### Aim of the task
Would you output the entries below only from the line containing "The height and width of the screenshot is (896, 414)." through the line containing "Select the area", exactly as they stand and with both ends included?

### Study material
#####

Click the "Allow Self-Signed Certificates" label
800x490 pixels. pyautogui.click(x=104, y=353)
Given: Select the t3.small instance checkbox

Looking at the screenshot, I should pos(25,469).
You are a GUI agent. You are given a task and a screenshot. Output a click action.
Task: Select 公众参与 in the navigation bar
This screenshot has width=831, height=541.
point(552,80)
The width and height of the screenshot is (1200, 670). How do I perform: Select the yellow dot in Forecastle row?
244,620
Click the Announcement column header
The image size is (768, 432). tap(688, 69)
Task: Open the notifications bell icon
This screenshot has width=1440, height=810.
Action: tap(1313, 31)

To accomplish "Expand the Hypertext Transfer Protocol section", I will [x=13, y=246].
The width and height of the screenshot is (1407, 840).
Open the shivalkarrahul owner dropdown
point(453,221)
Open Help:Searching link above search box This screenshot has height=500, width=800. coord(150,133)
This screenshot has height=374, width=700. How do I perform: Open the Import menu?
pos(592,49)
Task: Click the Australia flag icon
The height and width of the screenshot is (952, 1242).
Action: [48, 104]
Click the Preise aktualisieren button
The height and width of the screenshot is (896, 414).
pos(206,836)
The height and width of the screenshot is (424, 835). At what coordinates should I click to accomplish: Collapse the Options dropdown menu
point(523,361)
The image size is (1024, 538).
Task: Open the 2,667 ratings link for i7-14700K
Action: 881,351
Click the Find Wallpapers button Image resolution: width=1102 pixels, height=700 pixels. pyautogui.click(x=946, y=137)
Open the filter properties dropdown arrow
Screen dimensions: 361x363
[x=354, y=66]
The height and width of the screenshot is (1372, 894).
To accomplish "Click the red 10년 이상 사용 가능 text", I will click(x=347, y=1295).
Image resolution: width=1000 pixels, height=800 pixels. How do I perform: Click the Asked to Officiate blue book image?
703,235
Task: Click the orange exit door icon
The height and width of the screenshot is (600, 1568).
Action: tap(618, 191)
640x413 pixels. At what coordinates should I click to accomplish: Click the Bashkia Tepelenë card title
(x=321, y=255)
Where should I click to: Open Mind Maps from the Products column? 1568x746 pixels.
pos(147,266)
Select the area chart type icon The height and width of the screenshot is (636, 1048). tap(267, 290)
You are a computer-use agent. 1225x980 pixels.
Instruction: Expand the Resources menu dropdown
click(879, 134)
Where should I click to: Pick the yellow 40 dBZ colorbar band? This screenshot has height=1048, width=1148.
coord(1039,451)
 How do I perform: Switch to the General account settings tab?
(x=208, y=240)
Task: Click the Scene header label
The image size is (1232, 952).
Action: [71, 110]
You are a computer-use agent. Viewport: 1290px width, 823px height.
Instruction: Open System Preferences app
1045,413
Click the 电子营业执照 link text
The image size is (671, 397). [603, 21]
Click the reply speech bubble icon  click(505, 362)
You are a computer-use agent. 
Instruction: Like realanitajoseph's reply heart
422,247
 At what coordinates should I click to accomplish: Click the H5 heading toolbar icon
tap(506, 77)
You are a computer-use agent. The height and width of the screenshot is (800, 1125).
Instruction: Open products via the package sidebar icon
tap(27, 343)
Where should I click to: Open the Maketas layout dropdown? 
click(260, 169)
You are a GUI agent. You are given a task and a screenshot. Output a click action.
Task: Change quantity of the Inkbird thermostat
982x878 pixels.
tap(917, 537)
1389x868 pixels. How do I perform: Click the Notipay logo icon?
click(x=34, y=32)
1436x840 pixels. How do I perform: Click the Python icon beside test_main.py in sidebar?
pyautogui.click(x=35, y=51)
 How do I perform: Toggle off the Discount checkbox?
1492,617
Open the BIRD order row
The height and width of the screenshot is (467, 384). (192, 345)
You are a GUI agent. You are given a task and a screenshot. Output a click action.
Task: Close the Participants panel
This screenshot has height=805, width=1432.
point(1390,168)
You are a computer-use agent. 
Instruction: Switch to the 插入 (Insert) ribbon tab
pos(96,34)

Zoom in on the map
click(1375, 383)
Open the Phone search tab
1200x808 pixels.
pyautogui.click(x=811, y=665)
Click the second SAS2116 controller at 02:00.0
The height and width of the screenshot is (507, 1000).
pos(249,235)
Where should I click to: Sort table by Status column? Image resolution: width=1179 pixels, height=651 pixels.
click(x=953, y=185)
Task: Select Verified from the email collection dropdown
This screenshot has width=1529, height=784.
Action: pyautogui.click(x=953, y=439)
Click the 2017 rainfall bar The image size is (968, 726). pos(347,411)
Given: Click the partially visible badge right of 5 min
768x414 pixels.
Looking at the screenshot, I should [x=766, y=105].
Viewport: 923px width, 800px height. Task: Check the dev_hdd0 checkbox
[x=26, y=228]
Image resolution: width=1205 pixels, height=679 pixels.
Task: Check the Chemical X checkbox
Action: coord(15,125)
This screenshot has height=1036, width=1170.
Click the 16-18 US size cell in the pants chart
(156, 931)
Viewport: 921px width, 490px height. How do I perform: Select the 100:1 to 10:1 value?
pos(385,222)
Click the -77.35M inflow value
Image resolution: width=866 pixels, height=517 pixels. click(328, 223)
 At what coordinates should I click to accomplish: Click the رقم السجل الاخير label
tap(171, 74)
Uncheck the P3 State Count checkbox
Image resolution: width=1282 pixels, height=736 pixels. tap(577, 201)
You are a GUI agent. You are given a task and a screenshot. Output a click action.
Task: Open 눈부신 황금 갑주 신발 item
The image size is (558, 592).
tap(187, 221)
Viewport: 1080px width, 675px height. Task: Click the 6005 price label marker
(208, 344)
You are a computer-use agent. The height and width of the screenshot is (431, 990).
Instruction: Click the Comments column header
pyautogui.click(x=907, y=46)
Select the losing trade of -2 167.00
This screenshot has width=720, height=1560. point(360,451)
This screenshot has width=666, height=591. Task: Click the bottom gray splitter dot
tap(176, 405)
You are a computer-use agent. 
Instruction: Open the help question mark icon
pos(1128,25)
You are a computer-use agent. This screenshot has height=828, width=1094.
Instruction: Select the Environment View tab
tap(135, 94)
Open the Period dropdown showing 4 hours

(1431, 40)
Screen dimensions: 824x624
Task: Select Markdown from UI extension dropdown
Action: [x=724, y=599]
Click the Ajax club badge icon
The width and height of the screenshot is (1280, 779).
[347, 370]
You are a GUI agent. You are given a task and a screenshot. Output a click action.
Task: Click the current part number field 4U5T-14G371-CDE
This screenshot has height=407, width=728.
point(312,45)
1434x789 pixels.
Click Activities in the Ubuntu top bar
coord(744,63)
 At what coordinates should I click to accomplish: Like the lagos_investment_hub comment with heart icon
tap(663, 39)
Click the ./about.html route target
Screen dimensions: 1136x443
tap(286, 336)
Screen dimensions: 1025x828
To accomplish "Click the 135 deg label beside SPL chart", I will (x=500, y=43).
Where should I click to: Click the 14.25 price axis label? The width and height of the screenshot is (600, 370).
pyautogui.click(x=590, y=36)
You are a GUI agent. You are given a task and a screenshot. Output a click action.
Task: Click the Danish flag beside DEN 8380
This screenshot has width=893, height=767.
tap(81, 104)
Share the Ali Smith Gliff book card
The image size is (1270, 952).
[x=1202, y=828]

#####

### Solution for this task
The height and width of the screenshot is (896, 414).
pos(206,836)
The height and width of the screenshot is (424, 835). At what coordinates should I click to accomplish: Collapse the Options dropdown menu
point(523,361)
The image size is (1024, 538).
Task: Open the 2,667 ratings link for i7-14700K
Action: 881,351
Click the Find Wallpapers button Image resolution: width=1102 pixels, height=700 pixels. pyautogui.click(x=946, y=137)
Open the filter properties dropdown arrow
Screen dimensions: 361x363
[x=354, y=66]
The height and width of the screenshot is (1372, 894).
To accomplish "Click the red 10년 이상 사용 가능 text", I will click(x=347, y=1295).
Image resolution: width=1000 pixels, height=800 pixels. How do I perform: Click the Asked to Officiate blue book image?
703,235
Task: Click the orange exit door icon
The height and width of the screenshot is (600, 1568).
Action: tap(618, 191)
640x413 pixels. At what coordinates should I click to accomplish: Click the Bashkia Tepelenë card title
(x=321, y=255)
Where should I click to: Open Mind Maps from the Products column? 1568x746 pixels.
pos(147,266)
Select the area chart type icon The height and width of the screenshot is (636, 1048). tap(267, 290)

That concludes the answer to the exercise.